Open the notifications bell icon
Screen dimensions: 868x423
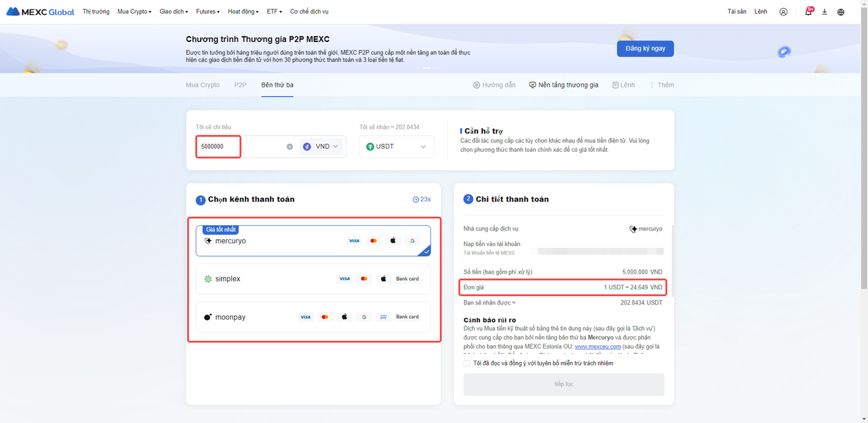pos(808,12)
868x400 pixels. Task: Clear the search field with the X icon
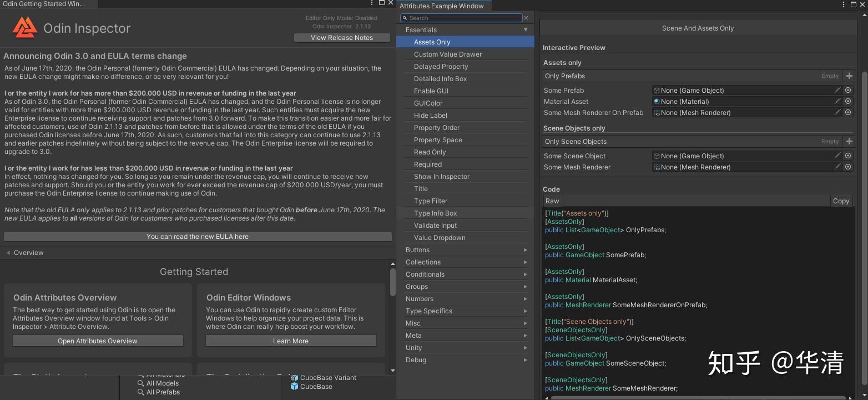click(526, 17)
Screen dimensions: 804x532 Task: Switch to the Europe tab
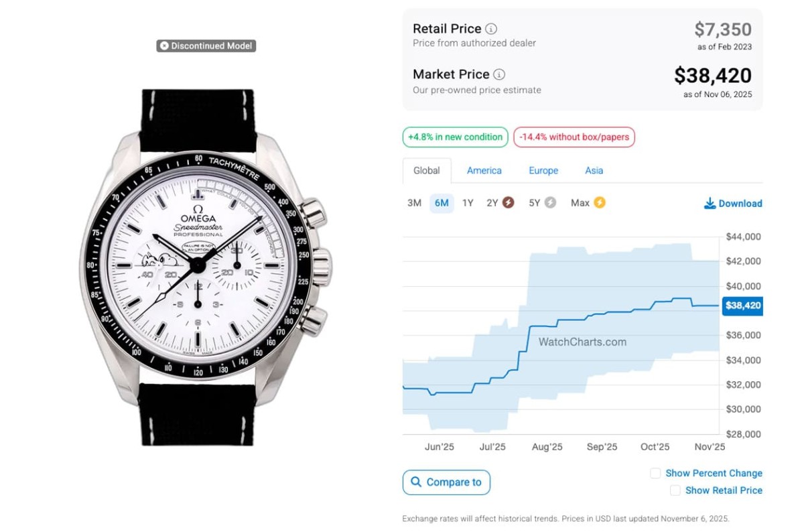(543, 170)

[Problem statement] I would like the material above returned exactly as it stands, without its pictures.

[Solution to this problem]
Open the notifications bell icon
Screen dimensions: 868x423
pos(808,12)
868x400 pixels. Task: Clear the search field with the X icon
click(526, 17)
Screen dimensions: 804x532 Task: Switch to the Europe tab
(543, 170)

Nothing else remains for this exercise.